Ta strona została uwierzytelniona.

Mogę zato opisać postać niewieścią w szczególe najdrobniejszym. Jest bardzo piękna i zupełnie młoda, o ile bowiem sądzę, nie liczy więcej, jak dwudziesty piąty rok życia. Włosy posiada brunatne z odcieniem kasztanowatym, przechodzącym niemal w złoty u końców. Mała kapotka z koronek, zakończonych rzędem pereł, wysuwa się klinem płaskim na czoło wysokie, a nawet może zbyt wysokie dla piękności doskonałej, nie chciałoby się jednak, aby posiadała inne, nadaje bowiem piętno siły i mocy twarzy, która przy czole nizkiem posiadałaby wyraz tylko miękki, kobiecy. Brwi jej zakreślają łuk nadzwyczaj delikatny nad powiekami ciężkiemi, z pod nich zaś wyzierają oczy cudowne: wielkie, ciemne, pełne przemagającego wszystko wzruszenia, gniewu i strachu. Policzki jej zbielały, a wargi pobladły z cierpienia. Broda i szyja zaokrąglone są prześlicznie. Postać ta wychyla się naprzód, naprężona i sztywna, jak w stanie kataleptycznym pod wpływem przerażenia. Czarna suknia aksamitna okrywa jej kibić, kamień drogocenny jarzy się płomieniem na piersi, a z pośrod fałd sukni migoce krucyfiks złoty.
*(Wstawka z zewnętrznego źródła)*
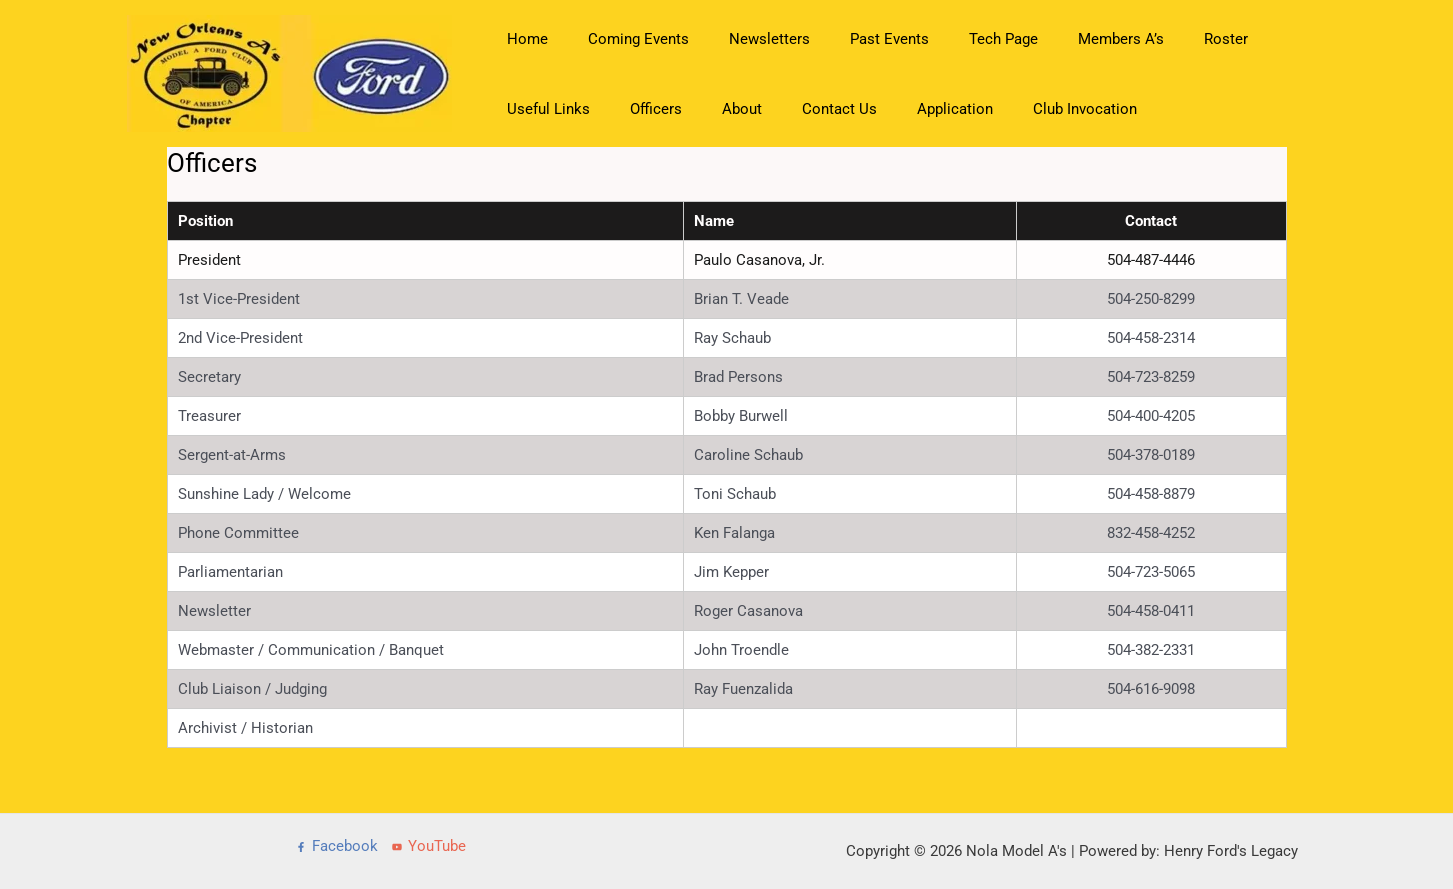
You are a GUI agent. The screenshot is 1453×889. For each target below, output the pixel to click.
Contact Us (691, 109)
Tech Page (958, 39)
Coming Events (623, 39)
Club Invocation (917, 109)
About (604, 109)
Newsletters (744, 39)
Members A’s (1066, 39)
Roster (1161, 39)
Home (522, 39)
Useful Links (1254, 39)
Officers (528, 109)
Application (797, 109)
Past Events (854, 39)
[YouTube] (429, 846)
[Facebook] (337, 846)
Lecz oto szczegół jeszcze jeden. U dołu, po lewej stronie sukni widnieje na czarnem tle coś, co w pierwszej chwili wziąłem za bezkształtny kłąb kiałej wstążki. Czy to jednak skutkiem uporczywego wpatrywania się w ten przedmiot, czy też dla tego, że uwydatnił się wyraźniej, zmiarkowałem w końcu, czem jest w istocie.